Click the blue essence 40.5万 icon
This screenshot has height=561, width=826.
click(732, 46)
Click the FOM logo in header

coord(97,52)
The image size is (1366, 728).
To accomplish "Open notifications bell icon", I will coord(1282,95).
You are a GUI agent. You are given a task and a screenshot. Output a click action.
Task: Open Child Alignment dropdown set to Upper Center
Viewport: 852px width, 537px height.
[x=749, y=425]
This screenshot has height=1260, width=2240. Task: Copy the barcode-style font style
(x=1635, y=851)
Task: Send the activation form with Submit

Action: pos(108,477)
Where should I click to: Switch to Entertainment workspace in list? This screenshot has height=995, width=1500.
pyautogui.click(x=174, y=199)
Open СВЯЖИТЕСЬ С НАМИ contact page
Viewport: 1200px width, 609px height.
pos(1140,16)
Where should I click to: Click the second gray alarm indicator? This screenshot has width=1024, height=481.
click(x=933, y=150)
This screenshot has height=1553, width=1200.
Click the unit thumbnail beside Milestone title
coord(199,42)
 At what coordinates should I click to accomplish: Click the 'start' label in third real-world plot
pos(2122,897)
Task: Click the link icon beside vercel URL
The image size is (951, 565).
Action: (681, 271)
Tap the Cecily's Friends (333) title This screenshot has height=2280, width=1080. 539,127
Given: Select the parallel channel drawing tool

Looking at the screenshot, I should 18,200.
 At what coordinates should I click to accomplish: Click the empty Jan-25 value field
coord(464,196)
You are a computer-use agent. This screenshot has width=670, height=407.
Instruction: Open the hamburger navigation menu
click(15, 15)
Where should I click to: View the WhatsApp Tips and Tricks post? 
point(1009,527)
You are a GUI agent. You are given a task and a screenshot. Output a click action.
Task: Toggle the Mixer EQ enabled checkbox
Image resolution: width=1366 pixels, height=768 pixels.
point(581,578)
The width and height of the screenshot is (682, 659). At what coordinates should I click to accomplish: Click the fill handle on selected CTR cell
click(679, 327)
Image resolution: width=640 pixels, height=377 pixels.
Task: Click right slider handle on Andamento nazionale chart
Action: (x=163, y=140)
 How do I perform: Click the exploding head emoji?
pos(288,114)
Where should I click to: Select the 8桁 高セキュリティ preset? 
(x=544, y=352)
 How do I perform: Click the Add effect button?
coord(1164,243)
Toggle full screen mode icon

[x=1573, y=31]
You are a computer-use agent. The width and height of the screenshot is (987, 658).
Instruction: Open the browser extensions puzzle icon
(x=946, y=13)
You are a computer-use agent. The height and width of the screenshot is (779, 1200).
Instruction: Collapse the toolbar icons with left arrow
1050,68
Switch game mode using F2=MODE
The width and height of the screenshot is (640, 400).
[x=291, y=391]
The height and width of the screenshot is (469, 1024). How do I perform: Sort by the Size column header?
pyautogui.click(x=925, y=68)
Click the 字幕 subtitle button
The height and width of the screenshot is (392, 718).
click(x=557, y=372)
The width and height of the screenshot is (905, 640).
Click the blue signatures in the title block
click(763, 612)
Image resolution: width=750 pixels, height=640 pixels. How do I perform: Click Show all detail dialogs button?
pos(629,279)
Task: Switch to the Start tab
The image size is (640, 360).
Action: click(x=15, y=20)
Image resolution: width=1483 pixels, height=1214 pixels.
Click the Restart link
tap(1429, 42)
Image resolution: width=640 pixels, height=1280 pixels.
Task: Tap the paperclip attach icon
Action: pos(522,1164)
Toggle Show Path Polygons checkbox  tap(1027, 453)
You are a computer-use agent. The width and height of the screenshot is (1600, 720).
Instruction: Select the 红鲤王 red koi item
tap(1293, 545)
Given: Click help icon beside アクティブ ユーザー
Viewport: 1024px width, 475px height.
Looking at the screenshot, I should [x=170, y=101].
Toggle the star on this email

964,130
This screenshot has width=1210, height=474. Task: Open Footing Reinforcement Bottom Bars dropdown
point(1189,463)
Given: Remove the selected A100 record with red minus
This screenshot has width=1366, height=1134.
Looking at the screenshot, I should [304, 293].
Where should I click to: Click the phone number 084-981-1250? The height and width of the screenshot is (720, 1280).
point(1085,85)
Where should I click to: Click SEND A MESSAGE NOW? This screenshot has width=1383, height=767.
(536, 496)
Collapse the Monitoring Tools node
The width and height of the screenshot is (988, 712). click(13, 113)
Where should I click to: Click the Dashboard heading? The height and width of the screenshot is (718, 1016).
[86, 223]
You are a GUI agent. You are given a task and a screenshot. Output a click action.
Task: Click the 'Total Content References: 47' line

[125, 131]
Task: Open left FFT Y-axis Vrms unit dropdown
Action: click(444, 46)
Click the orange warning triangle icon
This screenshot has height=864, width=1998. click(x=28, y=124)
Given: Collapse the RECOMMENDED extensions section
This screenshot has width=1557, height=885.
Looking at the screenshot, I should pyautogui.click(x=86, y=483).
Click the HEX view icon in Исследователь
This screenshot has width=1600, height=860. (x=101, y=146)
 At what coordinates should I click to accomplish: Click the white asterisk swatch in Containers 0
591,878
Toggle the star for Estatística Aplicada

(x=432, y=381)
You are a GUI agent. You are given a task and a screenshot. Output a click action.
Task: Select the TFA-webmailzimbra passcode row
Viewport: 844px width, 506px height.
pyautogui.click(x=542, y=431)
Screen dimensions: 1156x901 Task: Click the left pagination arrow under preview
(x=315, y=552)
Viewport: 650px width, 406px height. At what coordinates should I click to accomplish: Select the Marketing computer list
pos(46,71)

__Work instruction__
Among the lines above, which contain the word "checkbox"? Copy every one.

__Response to the exercise__
Task: Toggle the Mixer EQ enabled checkbox
Toggle Show Path Polygons checkbox  tap(1027, 453)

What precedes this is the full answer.